Riqueza Natural

segunda-feira, 15 de fevereiro de 2016

Jornalista desabafa sobre agressão em bloco no sábado no Rio.





Em rede social ele expõe foto dos hematomas.
Segundo ele, confusão ocorreu na Praça Mauá, na Zona Portuária.


Em desabafo numa rede social feito na noite de domingo (14), o jornalista Bernardo Tabak expõe foto de seus hematomas e dá a sua versão sobre a confusão ocorrida na madrugada de sábado (13), na Praça Mauá, na Zona Portuária do Rio, entre guardas municipais e foliões do Tecnobloco. Mesmo sem autorização da prefeitura, o bloco desfilou de madrugada pelas ruas do Centro. 
De acordo com Tabak, as agressões ocorreram quando os foliões já estavam se dispersando, por volta das 5h.
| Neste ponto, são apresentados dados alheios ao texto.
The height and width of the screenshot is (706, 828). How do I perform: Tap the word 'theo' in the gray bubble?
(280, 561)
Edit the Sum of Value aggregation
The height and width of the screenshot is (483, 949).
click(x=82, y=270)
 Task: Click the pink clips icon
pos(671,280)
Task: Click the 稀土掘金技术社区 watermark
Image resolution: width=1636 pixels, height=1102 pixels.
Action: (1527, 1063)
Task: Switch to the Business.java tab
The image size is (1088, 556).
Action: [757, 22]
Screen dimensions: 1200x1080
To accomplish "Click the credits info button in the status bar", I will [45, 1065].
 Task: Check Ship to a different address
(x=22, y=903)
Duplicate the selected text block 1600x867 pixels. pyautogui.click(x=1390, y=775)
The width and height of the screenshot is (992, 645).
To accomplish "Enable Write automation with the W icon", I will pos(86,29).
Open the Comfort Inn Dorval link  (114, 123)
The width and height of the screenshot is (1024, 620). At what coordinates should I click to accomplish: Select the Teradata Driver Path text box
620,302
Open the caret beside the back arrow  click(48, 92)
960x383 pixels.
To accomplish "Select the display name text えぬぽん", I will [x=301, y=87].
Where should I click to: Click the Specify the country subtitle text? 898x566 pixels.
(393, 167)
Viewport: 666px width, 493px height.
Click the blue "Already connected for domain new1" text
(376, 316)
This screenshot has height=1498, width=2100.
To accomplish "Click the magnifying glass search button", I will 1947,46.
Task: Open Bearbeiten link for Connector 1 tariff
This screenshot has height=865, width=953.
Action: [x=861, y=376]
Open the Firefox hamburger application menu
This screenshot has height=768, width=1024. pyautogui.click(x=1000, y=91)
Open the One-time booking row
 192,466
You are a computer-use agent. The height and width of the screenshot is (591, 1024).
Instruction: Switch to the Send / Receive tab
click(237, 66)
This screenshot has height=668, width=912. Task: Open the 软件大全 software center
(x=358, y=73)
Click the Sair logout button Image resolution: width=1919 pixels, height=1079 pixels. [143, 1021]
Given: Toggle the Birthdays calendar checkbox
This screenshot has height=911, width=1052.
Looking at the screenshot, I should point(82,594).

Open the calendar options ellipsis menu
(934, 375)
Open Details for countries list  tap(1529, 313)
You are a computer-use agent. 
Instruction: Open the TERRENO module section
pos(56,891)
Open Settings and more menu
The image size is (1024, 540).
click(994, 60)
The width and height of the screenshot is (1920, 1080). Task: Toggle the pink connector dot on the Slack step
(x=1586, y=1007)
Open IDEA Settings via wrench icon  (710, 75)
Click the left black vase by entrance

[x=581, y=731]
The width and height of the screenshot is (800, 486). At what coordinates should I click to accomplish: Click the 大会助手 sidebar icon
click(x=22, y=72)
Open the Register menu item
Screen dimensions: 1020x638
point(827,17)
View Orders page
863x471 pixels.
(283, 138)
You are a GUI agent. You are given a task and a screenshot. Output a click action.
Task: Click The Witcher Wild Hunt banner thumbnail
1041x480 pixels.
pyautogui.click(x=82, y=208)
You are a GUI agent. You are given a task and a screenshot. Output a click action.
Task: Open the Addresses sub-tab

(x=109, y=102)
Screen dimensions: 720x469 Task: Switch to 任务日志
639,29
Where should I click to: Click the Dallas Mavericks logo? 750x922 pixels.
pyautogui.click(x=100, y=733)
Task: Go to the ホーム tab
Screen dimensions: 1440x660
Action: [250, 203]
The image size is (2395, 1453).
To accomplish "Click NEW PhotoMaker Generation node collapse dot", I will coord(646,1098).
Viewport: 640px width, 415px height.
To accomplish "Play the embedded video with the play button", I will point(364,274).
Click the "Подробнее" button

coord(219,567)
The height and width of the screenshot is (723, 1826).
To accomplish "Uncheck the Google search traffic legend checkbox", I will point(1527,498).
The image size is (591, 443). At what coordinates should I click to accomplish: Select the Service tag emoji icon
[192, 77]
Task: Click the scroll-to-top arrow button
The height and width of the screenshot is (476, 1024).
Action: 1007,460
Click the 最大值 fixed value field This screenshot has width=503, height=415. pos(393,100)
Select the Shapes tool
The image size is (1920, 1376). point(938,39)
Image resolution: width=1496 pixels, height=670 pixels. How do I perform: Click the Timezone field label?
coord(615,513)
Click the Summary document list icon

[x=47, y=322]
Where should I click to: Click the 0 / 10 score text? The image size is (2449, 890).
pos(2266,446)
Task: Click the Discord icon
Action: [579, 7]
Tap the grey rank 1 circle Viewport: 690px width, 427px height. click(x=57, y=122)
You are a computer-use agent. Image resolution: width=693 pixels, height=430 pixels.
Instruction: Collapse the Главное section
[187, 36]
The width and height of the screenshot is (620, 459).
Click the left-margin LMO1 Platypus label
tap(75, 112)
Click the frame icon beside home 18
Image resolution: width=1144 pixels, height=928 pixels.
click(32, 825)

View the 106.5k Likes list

O caso foi registrado na 5ª DP (Mem de Sá).
O jornalista conta que apanhou quando filmava com seu celular a agressão a uma mulher. Ele identificou os guardas agressores como Souza e Gomez e diz que foi algemado e levado para a delegacia. Tabak acusa ainda os guardas de tentarem destruir seu celular. 
O jornalista afirma que, na delegacia, os guardas informaram que foram chamados para conter a depredação do mobiliário urbano e que ele foi preso por desacato.
Não presenciei o começo do tumulto. Estava no meio da praça. Mas vi de longe uns guardas batendo em gente gratuitamente, indiscriminadamente, que tentavam simplesmente se desvencilhar da confusão. Afirmo: não vi qualquer depredação durante todo o desfile, não vi pichações e não vi ninguém lançando garrafas contra a GM-Rio (nem em nenhum dos vários vídeos que já assisti até agora). 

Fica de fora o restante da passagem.